WHAT THE EXERCISE ASKS: Update the part of the material that opens with the line containing "Open the Safari share icon" and closes with the line containing "pyautogui.click(x=1291, y=50)" by replacing "Safari" with "Chrome", keeping all else unchanged. Omit the pictures from your answer.

SOURCE DATA:

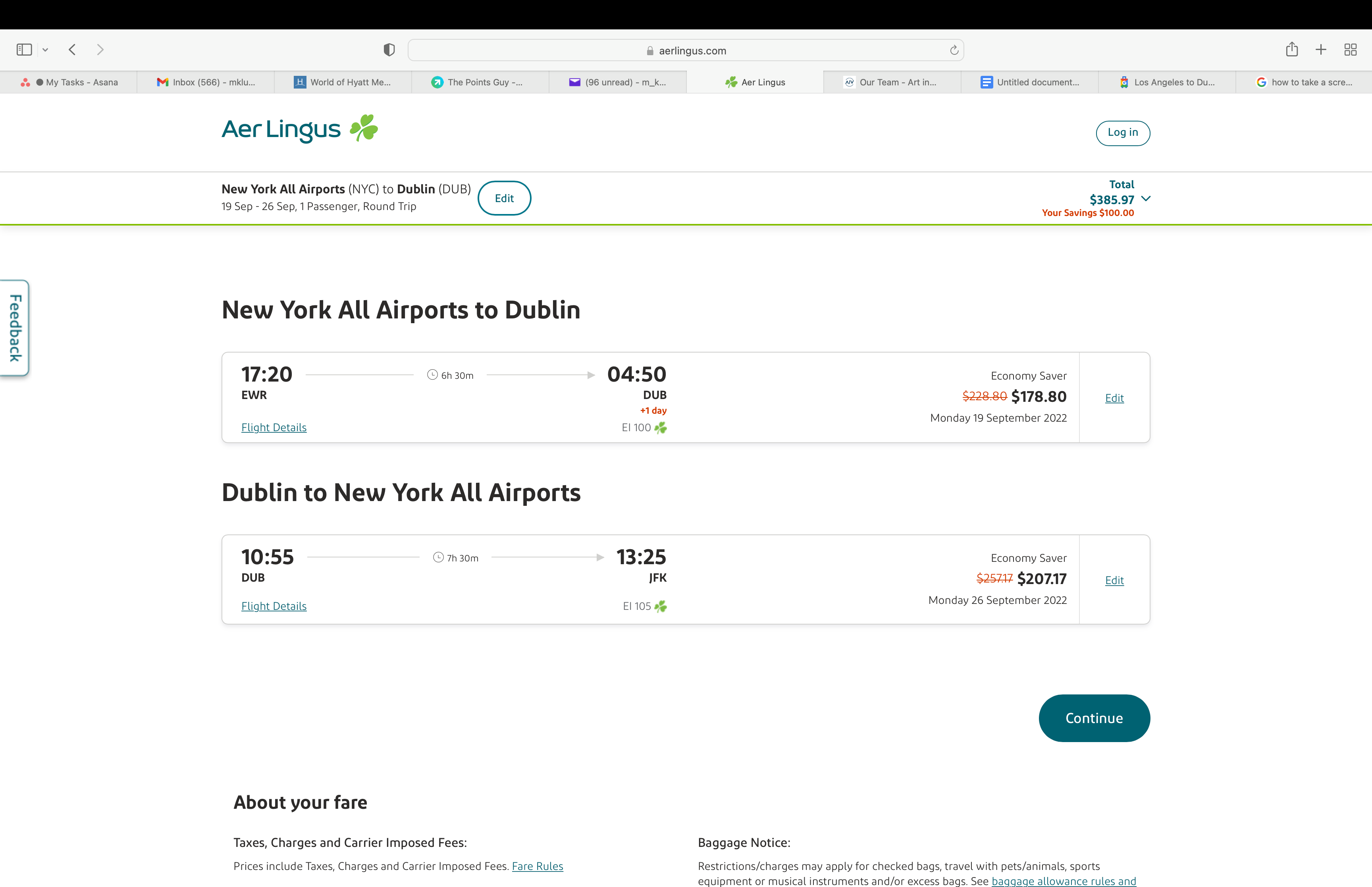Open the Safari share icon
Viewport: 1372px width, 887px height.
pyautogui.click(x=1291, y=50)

* * *

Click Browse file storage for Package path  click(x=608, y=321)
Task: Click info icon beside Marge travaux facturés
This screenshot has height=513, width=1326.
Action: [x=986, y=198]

COMPLETE OUTPUT:
Open the Chrome share icon
Viewport: 1372px width, 887px height.
pyautogui.click(x=1291, y=50)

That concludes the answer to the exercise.